Chinese state TV reported Monday that the on-again, off-again deal was finalized during the weekend visit of Chinese President Xi Jinping to Moscow.
But Russian media denied that Tuesday, saying no agreement had been reached, Defense News reported.
“The Kremlin is officially denying even discussing arms trade during Xi’s visit,” Vasiliy Kashin, a China military specialist at the Moscow-based Centre for Analysis of Strategies and Technologies, told Defense News.
Another defense industry source in Russia told the publication that there were “strong reservations” in Moscow about going forward with the deal, which the two countries agreed to explore in a memorandum of understanding signed in December.

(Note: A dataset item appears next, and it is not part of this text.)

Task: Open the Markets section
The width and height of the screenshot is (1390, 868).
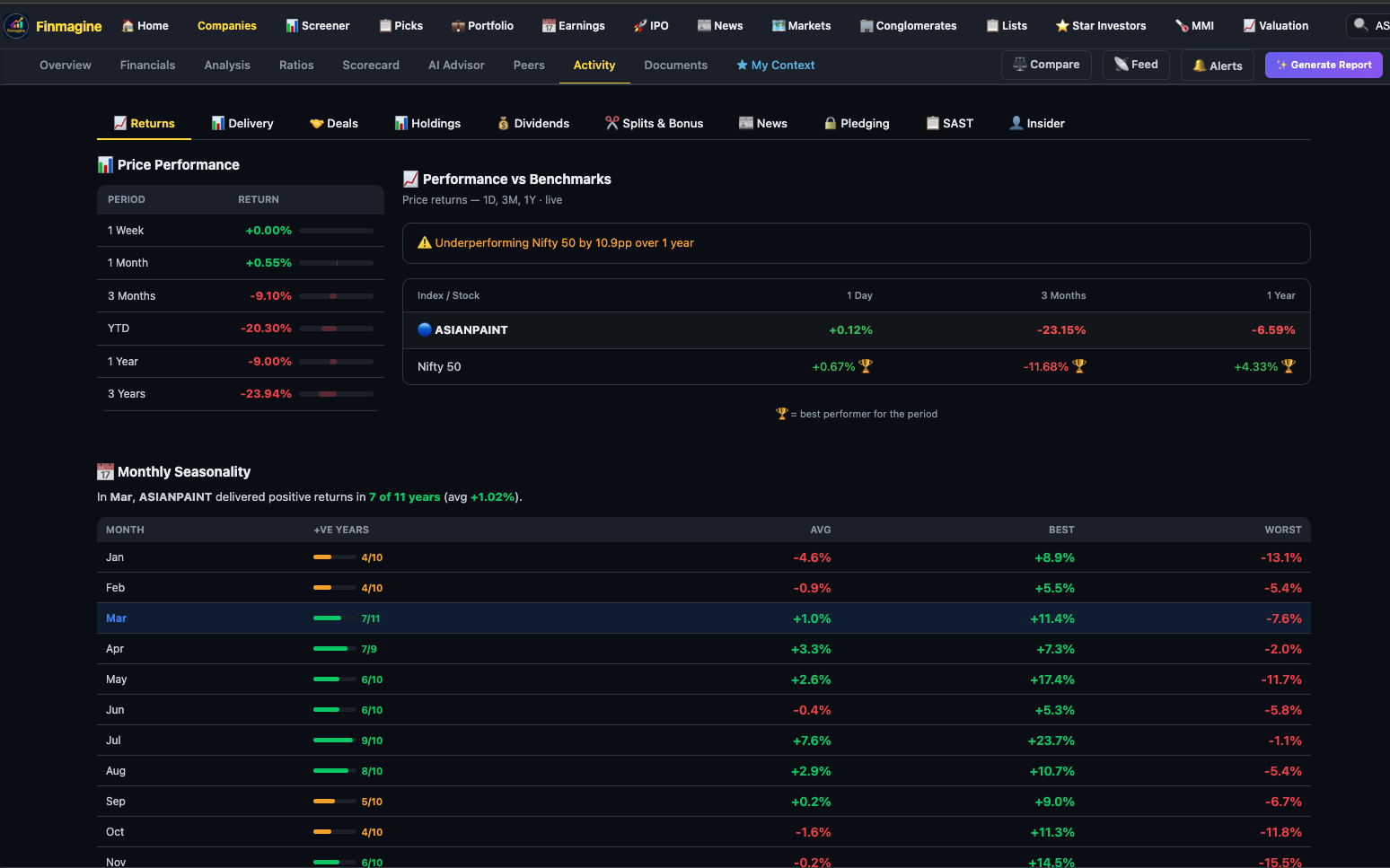Action: 800,25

China is widely believed in Moscow to have stolen the technology for the last fighter it bought from Russia, the Su-27, building a copy of the Russian jet fighter and calling it the Chinese J-11B.
The sale of the Su-27SK, signed in 1995 for 200 of the planes, was aborted by Russia in 2006 after only 95 aircraft had been supplied. The reason? Russia “discovered China had reverse-engineered the fighter and was secretly manufacturing an indigenous copy, the J-11B, with Chinese-made avionics and engines,” Defense News reports.
In particular, China is believed to covet access to the technology for the Su-35’s advanced Saturn AL-117S jet engine, which also is used in Russia’s fifth-generation stealth fighter prototype, the T-50.
“There are strong suspicions [in Moscow that] China will procure the technological know-how of the Su-35 and [Lada] and simply produce an indigenous version,” the publication concluded.
The Chinese reports over the weekend did not give any figures for the value of the deal for either four submarines or 24 aircraft.
But earlier this month, Russia’s RIA-Novosti news agency reported that a deal for 48 Su-35s — twice the number apparently now envisaged — would be worth about $4 billion.
China, the world’s No. 1 importer of weapons, has been a major customer for Russian arms exports since the 1990s, RIA-Novosti added. Trade peaked in 2005, just before the Su-27 cancellation, when Russian sales to Beijing reached almost $4 billion. They have fluctuated since then, dipping to $800 million in 2009 and rebounding to $2.1 billion last year, the agency said, citing figures from Rosoboronexport, Russia’s state-owned arms export monopoly.